• YOUR INSTRUCTIONS:
Please write out the records exactly.

(MATERIAL PROVIDED Opens)

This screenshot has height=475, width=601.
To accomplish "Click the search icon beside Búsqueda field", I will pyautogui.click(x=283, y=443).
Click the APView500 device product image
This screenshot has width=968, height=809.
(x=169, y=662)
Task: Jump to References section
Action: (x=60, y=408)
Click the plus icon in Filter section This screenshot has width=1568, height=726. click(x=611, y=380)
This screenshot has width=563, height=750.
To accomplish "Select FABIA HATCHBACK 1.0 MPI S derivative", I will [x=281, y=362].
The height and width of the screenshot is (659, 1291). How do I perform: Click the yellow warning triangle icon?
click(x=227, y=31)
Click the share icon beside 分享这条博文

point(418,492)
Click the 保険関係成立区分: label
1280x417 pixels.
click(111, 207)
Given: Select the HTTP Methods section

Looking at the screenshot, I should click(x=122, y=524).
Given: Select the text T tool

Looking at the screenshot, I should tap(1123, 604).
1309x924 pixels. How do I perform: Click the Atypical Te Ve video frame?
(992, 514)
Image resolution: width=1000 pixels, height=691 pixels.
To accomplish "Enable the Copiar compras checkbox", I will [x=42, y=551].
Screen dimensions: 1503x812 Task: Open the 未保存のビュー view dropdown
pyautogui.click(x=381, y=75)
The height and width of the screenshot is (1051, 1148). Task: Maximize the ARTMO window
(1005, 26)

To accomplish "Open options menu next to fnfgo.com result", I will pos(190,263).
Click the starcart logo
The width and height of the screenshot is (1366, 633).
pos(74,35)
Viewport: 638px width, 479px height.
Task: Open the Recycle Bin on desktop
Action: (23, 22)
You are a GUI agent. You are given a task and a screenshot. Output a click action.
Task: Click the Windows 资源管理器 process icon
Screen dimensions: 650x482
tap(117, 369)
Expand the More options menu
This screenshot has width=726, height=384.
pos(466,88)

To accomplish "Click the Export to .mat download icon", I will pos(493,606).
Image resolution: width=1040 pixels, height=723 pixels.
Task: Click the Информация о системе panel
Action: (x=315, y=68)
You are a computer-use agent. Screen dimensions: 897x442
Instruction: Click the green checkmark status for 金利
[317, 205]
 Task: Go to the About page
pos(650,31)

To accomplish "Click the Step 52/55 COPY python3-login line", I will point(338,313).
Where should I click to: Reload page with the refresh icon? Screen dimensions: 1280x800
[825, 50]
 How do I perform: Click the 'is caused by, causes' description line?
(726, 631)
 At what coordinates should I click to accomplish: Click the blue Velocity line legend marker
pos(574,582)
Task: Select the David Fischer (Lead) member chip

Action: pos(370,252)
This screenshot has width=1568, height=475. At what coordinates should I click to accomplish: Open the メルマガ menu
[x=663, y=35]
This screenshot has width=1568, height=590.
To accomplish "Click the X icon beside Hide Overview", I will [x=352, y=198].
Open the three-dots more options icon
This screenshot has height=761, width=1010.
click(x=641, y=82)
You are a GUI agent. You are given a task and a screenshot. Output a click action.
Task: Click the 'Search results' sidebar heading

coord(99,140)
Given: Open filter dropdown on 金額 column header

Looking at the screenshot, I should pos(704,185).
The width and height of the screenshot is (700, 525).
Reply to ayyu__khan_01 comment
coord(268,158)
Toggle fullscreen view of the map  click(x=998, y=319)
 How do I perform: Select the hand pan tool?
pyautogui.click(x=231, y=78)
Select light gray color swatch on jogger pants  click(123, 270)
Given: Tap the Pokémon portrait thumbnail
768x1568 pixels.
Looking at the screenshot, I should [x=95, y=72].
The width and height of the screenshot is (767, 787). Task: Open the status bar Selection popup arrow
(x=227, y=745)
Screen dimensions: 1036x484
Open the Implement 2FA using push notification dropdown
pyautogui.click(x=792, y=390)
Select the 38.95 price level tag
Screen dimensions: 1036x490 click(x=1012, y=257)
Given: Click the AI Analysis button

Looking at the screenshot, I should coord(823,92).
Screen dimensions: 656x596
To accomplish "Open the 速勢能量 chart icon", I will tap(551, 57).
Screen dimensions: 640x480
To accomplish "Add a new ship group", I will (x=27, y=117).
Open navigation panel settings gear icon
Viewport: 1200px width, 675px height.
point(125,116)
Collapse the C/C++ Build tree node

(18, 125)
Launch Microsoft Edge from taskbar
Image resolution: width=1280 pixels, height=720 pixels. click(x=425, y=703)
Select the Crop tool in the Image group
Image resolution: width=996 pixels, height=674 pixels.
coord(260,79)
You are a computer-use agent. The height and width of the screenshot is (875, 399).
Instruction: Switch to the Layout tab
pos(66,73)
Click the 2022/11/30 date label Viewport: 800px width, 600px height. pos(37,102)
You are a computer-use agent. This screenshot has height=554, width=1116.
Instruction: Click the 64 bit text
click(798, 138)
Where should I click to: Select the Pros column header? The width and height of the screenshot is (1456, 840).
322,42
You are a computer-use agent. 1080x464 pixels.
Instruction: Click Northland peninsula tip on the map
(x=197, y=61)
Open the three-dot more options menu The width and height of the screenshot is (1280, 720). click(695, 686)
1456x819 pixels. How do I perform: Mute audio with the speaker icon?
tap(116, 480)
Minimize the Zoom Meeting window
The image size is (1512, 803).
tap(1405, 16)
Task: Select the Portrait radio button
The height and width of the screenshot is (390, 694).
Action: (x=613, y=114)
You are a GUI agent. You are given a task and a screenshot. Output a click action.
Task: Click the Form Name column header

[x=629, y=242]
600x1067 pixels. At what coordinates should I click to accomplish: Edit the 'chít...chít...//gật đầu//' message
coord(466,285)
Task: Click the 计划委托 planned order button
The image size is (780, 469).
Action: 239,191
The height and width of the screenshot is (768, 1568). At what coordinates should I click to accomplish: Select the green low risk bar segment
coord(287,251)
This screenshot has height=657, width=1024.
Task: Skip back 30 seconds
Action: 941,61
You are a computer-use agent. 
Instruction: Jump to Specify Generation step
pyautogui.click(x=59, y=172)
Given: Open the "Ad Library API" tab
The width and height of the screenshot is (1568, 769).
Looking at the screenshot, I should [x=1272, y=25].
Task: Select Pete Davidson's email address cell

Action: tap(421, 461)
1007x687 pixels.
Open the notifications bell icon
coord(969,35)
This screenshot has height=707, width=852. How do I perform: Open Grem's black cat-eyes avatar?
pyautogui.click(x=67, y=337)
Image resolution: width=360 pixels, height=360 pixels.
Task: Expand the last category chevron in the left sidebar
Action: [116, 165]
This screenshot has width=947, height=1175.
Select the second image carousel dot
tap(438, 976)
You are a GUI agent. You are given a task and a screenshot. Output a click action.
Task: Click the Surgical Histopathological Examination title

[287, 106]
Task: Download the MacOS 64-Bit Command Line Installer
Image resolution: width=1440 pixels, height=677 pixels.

(MATERIAL PROVIDED Closes)

• SOLUTION FOR THIS EXERCISE:
This screenshot has height=475, width=601.
To accomplish "Click the search icon beside Búsqueda field", I will pyautogui.click(x=283, y=443).
Click the APView500 device product image
This screenshot has width=968, height=809.
(x=169, y=662)
Task: Jump to References section
Action: (x=60, y=408)
Click the plus icon in Filter section This screenshot has width=1568, height=726. click(x=611, y=380)
This screenshot has width=563, height=750.
To accomplish "Select FABIA HATCHBACK 1.0 MPI S derivative", I will [x=281, y=362].
The height and width of the screenshot is (659, 1291). How do I perform: Click the yellow warning triangle icon?
click(x=227, y=31)
Click the share icon beside 分享这条博文

point(418,492)
Click the 保険関係成立区分: label
1280x417 pixels.
click(111, 207)
Given: Select the HTTP Methods section

Looking at the screenshot, I should click(x=122, y=524).
Given: Select the text T tool

Looking at the screenshot, I should tap(1123, 604).
1309x924 pixels. How do I perform: Click the Atypical Te Ve video frame?
(992, 514)
Image resolution: width=1000 pixels, height=691 pixels.
To accomplish "Enable the Copiar compras checkbox", I will [x=42, y=551].
Screen dimensions: 1503x812 Task: Open the 未保存のビュー view dropdown
pyautogui.click(x=381, y=75)
The height and width of the screenshot is (1051, 1148). Task: Maximize the ARTMO window
(1005, 26)

To accomplish "Open options menu next to fnfgo.com result", I will pos(190,263).
Click the starcart logo
The width and height of the screenshot is (1366, 633).
pos(74,35)
Viewport: 638px width, 479px height.
Task: Open the Recycle Bin on desktop
Action: (23, 22)
You are a GUI agent. You are given a task and a screenshot. Output a click action.
Task: Click the Windows 资源管理器 process icon
Screen dimensions: 650x482
tap(117, 369)
Expand the More options menu
This screenshot has width=726, height=384.
pos(466,88)

To accomplish "Click the Export to .mat download icon", I will pos(493,606).
Image resolution: width=1040 pixels, height=723 pixels.
Task: Click the Информация о системе panel
Action: (x=315, y=68)
You are a computer-use agent. Screen dimensions: 897x442
Instruction: Click the green checkmark status for 金利
[317, 205]
 Task: Go to the About page
pos(650,31)

To accomplish "Click the Step 52/55 COPY python3-login line", I will point(338,313).
Where should I click to: Reload page with the refresh icon? Screen dimensions: 1280x800
[825, 50]
 How do I perform: Click the 'is caused by, causes' description line?
(726, 631)
 At what coordinates should I click to accomplish: Click the blue Velocity line legend marker
pos(574,582)
Task: Select the David Fischer (Lead) member chip

Action: pos(370,252)
This screenshot has width=1568, height=475. At what coordinates should I click to accomplish: Open the メルマガ menu
[x=663, y=35]
This screenshot has width=1568, height=590.
To accomplish "Click the X icon beside Hide Overview", I will [x=352, y=198].
Open the three-dots more options icon
This screenshot has height=761, width=1010.
click(x=641, y=82)
You are a GUI agent. You are given a task and a screenshot. Output a click action.
Task: Click the 'Search results' sidebar heading

coord(99,140)
Given: Open filter dropdown on 金額 column header

Looking at the screenshot, I should pos(704,185).
The width and height of the screenshot is (700, 525).
Reply to ayyu__khan_01 comment
coord(268,158)
Toggle fullscreen view of the map  click(x=998, y=319)
 How do I perform: Select the hand pan tool?
pyautogui.click(x=231, y=78)
Select light gray color swatch on jogger pants  click(123, 270)
Given: Tap the Pokémon portrait thumbnail
768x1568 pixels.
Looking at the screenshot, I should [x=95, y=72].
The width and height of the screenshot is (767, 787). Task: Open the status bar Selection popup arrow
(x=227, y=745)
Screen dimensions: 1036x484
Open the Implement 2FA using push notification dropdown
pyautogui.click(x=792, y=390)
Select the 38.95 price level tag
Screen dimensions: 1036x490 click(x=1012, y=257)
Given: Click the AI Analysis button

Looking at the screenshot, I should coord(823,92).
Screen dimensions: 656x596
To accomplish "Open the 速勢能量 chart icon", I will tap(551, 57).
Screen dimensions: 640x480
To accomplish "Add a new ship group", I will (x=27, y=117).
Open navigation panel settings gear icon
Viewport: 1200px width, 675px height.
point(125,116)
Collapse the C/C++ Build tree node

(18, 125)
Launch Microsoft Edge from taskbar
Image resolution: width=1280 pixels, height=720 pixels. click(x=425, y=703)
Select the Crop tool in the Image group
Image resolution: width=996 pixels, height=674 pixels.
coord(260,79)
You are a computer-use agent. The height and width of the screenshot is (875, 399).
Instruction: Switch to the Layout tab
pos(66,73)
Click the 2022/11/30 date label Viewport: 800px width, 600px height. pos(37,102)
You are a computer-use agent. This screenshot has height=554, width=1116.
Instruction: Click the 64 bit text
click(798, 138)
Where should I click to: Select the Pros column header? The width and height of the screenshot is (1456, 840).
322,42
You are a computer-use agent. 1080x464 pixels.
Instruction: Click Northland peninsula tip on the map
(x=197, y=61)
Open the three-dot more options menu The width and height of the screenshot is (1280, 720). click(695, 686)
1456x819 pixels. How do I perform: Mute audio with the speaker icon?
tap(116, 480)
Minimize the Zoom Meeting window
The image size is (1512, 803).
tap(1405, 16)
Task: Select the Portrait radio button
The height and width of the screenshot is (390, 694).
Action: (x=613, y=114)
You are a GUI agent. You are given a task and a screenshot. Output a click action.
Task: Click the Form Name column header

[x=629, y=242]
600x1067 pixels. At what coordinates should I click to accomplish: Edit the 'chít...chít...//gật đầu//' message
coord(466,285)
Task: Click the 计划委托 planned order button
The image size is (780, 469).
Action: 239,191
The height and width of the screenshot is (768, 1568). At what coordinates should I click to accomplish: Select the green low risk bar segment
coord(287,251)
This screenshot has height=657, width=1024.
Task: Skip back 30 seconds
Action: 941,61
You are a computer-use agent. 
Instruction: Jump to Specify Generation step
pyautogui.click(x=59, y=172)
Given: Open the "Ad Library API" tab
The width and height of the screenshot is (1568, 769).
Looking at the screenshot, I should [x=1272, y=25].
Task: Select Pete Davidson's email address cell

Action: tap(421, 461)
1007x687 pixels.
Open the notifications bell icon
coord(969,35)
This screenshot has height=707, width=852. How do I perform: Open Grem's black cat-eyes avatar?
pyautogui.click(x=67, y=337)
Image resolution: width=360 pixels, height=360 pixels.
Task: Expand the last category chevron in the left sidebar
Action: [116, 165]
This screenshot has width=947, height=1175.
Select the second image carousel dot
tap(438, 976)
You are a GUI agent. You are given a task and a screenshot. Output a click action.
Task: Click the Surgical Histopathological Examination title

[287, 106]
Task: Download the MacOS 64-Bit Command Line Installer
Image resolution: width=1440 pixels, height=677 pixels.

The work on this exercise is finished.